No. Our circumstances are different to theirs. All the signals indicated that he was going to hit free agency and re-sign with the Lakers in 2020 no matter where he was initially traded. The risk of losing a massive package for a year was too great. People are slitting their wrists about our franchise now, imagine how much worse it would have been if we got Davis for a year, lost Kyrie anyway, and gave up Tatum, Smart, Williams, #14, #20, 21 Memphis and pick swap and he left next year. (note that none of the young guys that Kyrie allegedly didn't get on with are in your deal so they would still be on the team, but even if you swapped in Brown for Tatum I still wouldn't have done it for a year rental).
Lakers have 3 more years of LeBum, they aren't in the running for any free agent, their team outside LeBum sucks balls and they know Davis wants to re-sign.
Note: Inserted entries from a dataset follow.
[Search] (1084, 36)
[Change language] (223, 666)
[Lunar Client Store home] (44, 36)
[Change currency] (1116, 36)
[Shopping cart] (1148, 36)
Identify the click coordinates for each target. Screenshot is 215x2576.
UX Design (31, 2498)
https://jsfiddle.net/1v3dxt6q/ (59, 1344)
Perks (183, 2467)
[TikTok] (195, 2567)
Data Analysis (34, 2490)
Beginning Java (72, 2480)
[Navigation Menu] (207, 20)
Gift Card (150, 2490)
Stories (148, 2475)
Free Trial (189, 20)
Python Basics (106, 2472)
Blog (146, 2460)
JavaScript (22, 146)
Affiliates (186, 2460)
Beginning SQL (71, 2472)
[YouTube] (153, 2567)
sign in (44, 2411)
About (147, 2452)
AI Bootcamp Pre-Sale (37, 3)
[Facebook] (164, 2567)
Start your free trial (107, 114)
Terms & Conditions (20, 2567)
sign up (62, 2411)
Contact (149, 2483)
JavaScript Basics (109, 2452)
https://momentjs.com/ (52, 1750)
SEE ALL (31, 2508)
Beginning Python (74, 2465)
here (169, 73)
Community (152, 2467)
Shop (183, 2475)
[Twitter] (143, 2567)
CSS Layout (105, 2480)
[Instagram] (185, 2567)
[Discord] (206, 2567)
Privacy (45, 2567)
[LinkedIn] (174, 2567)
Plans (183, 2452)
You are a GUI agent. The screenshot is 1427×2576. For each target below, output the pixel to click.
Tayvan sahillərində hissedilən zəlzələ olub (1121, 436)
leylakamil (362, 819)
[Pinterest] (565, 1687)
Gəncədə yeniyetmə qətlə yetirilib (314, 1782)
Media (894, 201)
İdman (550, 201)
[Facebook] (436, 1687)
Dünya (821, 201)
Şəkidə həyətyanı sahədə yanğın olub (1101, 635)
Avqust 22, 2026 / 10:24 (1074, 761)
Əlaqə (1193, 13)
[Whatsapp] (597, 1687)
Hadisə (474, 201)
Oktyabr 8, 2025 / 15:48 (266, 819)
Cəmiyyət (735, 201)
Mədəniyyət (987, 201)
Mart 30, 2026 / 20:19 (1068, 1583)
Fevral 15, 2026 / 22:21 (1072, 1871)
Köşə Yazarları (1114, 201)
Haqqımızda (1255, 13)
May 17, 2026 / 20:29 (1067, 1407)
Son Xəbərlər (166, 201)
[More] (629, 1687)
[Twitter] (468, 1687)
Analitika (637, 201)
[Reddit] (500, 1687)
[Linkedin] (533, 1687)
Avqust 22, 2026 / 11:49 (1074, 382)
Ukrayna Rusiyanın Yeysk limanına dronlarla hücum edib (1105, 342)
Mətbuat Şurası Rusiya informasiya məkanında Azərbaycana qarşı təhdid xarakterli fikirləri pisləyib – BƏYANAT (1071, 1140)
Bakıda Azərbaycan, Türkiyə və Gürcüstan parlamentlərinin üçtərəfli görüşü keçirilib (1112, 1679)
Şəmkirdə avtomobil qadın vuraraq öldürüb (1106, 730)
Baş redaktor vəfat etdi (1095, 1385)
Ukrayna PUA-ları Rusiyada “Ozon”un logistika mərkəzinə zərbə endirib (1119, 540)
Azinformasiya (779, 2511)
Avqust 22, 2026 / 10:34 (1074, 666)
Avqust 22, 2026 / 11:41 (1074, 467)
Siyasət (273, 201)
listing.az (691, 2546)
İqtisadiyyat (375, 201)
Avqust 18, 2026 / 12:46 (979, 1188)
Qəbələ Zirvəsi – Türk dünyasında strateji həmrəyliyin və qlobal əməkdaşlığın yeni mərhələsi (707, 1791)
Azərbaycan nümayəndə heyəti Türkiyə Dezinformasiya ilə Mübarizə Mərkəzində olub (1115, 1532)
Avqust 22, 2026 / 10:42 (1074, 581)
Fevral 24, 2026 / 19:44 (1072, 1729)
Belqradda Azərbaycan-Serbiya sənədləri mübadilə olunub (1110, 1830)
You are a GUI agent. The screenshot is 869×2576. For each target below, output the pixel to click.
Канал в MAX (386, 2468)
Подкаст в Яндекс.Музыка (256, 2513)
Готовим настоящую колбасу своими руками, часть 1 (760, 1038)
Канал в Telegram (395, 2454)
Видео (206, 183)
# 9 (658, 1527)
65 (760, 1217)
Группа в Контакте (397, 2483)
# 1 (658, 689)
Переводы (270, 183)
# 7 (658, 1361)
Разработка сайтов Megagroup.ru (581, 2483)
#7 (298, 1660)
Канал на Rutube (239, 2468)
The risk is low. Even so they gave up a lot for a player they most likely get next year in FA anyway. That's the pressure to win now that LeBum exerts, given he's not getting any younger.
As for the Pels, I'm sure they would have taken our package over LA's. Griffin would have considered himself a genius if he had managed to convince Danny to pull the trigger on that deal.